Thus spake the newest addition of my household, a beguiling Chinese girl, whom I shall call Ana. She is attending a local parochial school, and unsurprisingly, Religion, or as she calls it, Jesus Class, is a requirement. And as utterly miraculous as Jesus undoubtedly would have have found the iPhone, in Life as in Jesus Class, there comes a point where you have to leave it on the table.
Many months have passed since I sat in the parking lot of the acupuncturist and listened to the message inquiring whether our home was still available. Two women, thoughtful and kind, had seen it when it was on the market and I really didn’t know whether it had been foreclosed upon or not.  We were moving on and putting it behind us. My husband referred to it as “the worst mistake I have ever made” and all I knew was the humiliating blow to my exuberant egotism which believed that there was no reason that our lives at that house would not work.

You get what you deserve. You don’t deserve what happened to you. Life is unfair. Karma is a bitch. What goes around comes around. Bad things happen to good people. Did you think if everyone else was required to do such and such a thing, that somehow you would be exempt? You’re pretty entitled, aren’t you.

I called Ocwen, asked to whom I might direct the women interested in the house. I was fed the extraordinary rigmarole that defined my relationship with this particular service provider.

“These women would like to buy the house.”

“Oh no, Ocwen cannot sell it to them.”

“Well, are you going to foreclose, or aren’t you? It’s been seven years.”

“Oh no. This is an attempt to collect a debt and the call will be recorded for monitoring purposes-”

Random acts of kindness occur sometimes when meeting someone, and you share stories of your lives, and exchange ideas and information. As a hoity-toity white woman (’cause I know that’s how I come across) it never occurred to me that there was help for our predicament.

That help came in the form of the Urban League of Elizabeth.  And that lovely woman inquiring about the house, with clarity of purpose told me. “There’s a man there named Charles. I think you should meet him.”

Today we are entering the Trial Modification. There have been countless applications, and paperwork, thicker than what used to be the Manhattan Yellow Pages. And embarrassment, because people like us don’t have things like this happen. When life and your own ineptitude at managing and anticipating it endeavors to kick you in the ribs like so many others- but not the people you know. Because my dear, these things don’t happen to people like us. It’s just not done.

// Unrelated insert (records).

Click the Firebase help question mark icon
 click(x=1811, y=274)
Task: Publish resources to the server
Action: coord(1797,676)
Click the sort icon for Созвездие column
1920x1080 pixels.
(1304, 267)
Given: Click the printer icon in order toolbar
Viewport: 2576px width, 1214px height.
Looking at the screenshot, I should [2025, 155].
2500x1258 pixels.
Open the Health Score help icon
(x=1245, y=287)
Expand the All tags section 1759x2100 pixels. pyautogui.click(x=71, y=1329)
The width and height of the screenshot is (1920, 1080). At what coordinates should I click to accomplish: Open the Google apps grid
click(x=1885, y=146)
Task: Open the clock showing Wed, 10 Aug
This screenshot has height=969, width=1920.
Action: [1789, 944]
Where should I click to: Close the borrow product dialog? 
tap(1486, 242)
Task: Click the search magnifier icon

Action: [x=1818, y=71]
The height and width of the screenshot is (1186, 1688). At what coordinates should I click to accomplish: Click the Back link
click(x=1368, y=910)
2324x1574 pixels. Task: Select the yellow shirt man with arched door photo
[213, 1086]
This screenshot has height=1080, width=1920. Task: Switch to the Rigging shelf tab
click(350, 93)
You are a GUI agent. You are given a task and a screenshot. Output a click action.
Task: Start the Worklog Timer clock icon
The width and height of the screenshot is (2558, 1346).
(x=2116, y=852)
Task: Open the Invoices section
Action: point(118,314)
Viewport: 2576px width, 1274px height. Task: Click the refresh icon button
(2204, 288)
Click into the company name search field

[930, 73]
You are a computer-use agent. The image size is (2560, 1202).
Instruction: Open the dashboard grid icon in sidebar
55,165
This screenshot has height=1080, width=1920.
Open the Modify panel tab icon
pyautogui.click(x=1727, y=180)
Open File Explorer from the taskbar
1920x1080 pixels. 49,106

At least that’s what I’d been led to believe. The night we met Charles, he said to me. “I know you feel alone, but you’re not. There are 40,000 people just like you. In Union County alone.” Countless applications for modifications, endless submissions of every kind of bank statement, utility bill, and more submissions had been for naught.  In the fifth year following the Intent to Foreclose notices, and the third short sale of our home that had gone into contract and then simply fell though, we walked away. After meeting Charles, with his help, I began to put the paperwork together again. We were turned down another two or three times, but he talked us through it and we kept resubmitting and we moved back home. We have poured every last centime into patching the house back together and this morning, Charles led the conversation with Ocwen wherein I accepted the terms of the Trial Period of the Modification.

It may not be the end. But it is certainly the end of the beginning.